Teks Sumber:
Selamat untuk SMA Kristen YBPK Sitiarjo! Di tengah riuh pertandingan Ganesha Cup 2 2025, sekolah ini tampil dengan dua kontingen putra dan putri dan keduanya sama-sama naik podium Juara 2. Kontingen putri diwakili Marta Desy, sementara kontingen putra Minggu, 5 Oktober 2025 dituntaskan oleh Andreas Dwi Hartono dengan hasil Juara 2. Keduanya dilatih oleh Bapak Budi Andreas. Kabar baik ini bukan hanya menambah koleksi piala sekolah, tetapi juga menguatkan spirit pendidikan holistik YBPK–GKJW: unggul secara keterampilan, cerdas secara intelektual, dan rendah hati secara spiritual. Semoga prestasi ini semakin meningkat dari tahun ke tahun.
Ganesha Cup-2 adalah kejuaraan pencak silat antar pelajar se-Malang Raya yang digelar Sabtu & Minggu, 4–5 Oktober 2025 di Aula Graha Smaloka, SMA Negeri 1 Sumberpucung, Kabupaten Malang. Ajang ini terbuka lintas jenjang mulai PAUD/TK, SD, SMP, hingga SMA/SMK serta peserta dari pondok pesantren dan berbagai perguruan pencak silat, sehingga wajar bila skala keterlibatannya luas dan atmosfernya kompetitif.
Tujuan penyelenggaraan sangat jelas: melestarikan pencak silat sebagai budaya Indonesia, membina karakter positif pelajar, menyalurkan potensi olahraga secara sehat, dan mempererat silaturahmi antar sekolah dan perguruan. Format yang inklusif dan tujuan yang kuat inilah yang membuat Ganesha Cup dipandang prestisius di level pelajar Malang Raya, sekaligus berperan sebagai ajang pembinaan dan seleksi atlet potensial wilayah.

Data Mentah:
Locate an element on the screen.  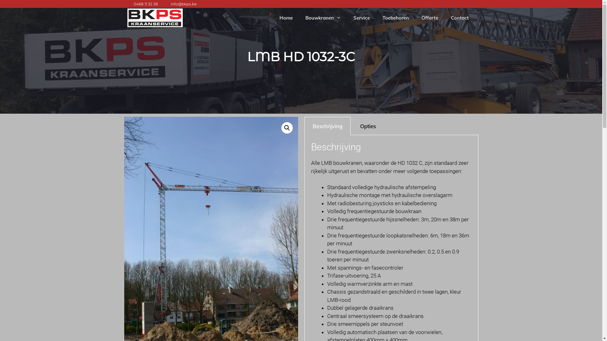
'Home' is located at coordinates (273, 18).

Tugas Tertulis A: Tuliskan kembali dengan tepat bagian teks tentang Ganesha Cup 2 yang dibuka dengan kata-kata berisi "Ganesha Cup-2 adalah" dan ditutup dengan "dan atmosfernya kompetitif.".
Tugas Tertulis B: Tolong sebutkan semua tujuan penyelenggaraan yang dicantumkan dalam teks tentang Ganesha Cup 2.
Tugas Tertulis C: Teruskan teks tentang Ganesha Cup 2 mulai dari kalimat terakhirnya.
Daftar ini tidak digunakan dalam tugas apa pun.

Jawaban A:
Ganesha Cup-2 adalah kejuaraan pencak silat antar pelajar se-Malang Raya yang digelar Sabtu & Minggu, 4–5 Oktober 2025 di Aula Graha Smaloka, SMA Negeri 1 Sumberpucung, Kabupaten Malang. Ajang ini terbuka lintas jenjang mulai PAUD/TK, SD, SMP, hingga SMA/SMK serta peserta dari pondok pesantren dan berbagai perguruan pencak silat, sehingga wajar bila skala keterlibatannya luas dan atmosfernya kompetitif.

Jawaban B:
- Melestarikan pencak silat sebagai budaya Indonesia
- Membina karakter positif pelajar
- Menyalurkan potensi olahraga secara sehat
- Mempererat silaturahmi antar sekolah dan perguruan

Jawaban C:
Dari sisi aturan, kompetisi mengikuti Peraturan Pertandingan IPSI 2025: pembagian kelas rapi berdasarkan usia, jenis kelamin, jenjang pendidikan, dan berat badan; pertandingan menggunakan sistem gugur dengan penilaian digital; perlengkapan wajib sesuai ketentuan; keputusan wasit juri bersifat final. Struktur ini menjamin pertandingan yang adil dan terukur bagi seluruh peserta.
Kejuaraan Pencak Silat Ganesha Cup ke-2 di tahun 2025 ini tampaknya akan menjadi ajang yang sangat meriah! Dengan cakupan kategori yang begitu luas, tidak heran jika ratusan atlet pelajar dari berbagai sekolah dan perguruan di Malang Raya akan turut serta. Kesuksesan edisi sebelumnya, yang juga diikuti oleh ratusan peserta, menjadi bukti bahwa Ganesha Cup telah menjadi salah satu ajang pencak silat yang paling dinantikan di Malang Raya.
Sebagai catatan budaya, pencak silat sendiri diakui UNESCO pada 2019 sebagai bagian dari Daftar Warisan Budaya Takbenda dunia, sehingga kompetisi pelajar seperti Ganesha Cup turut memiliki nilai pelestarian tradisi.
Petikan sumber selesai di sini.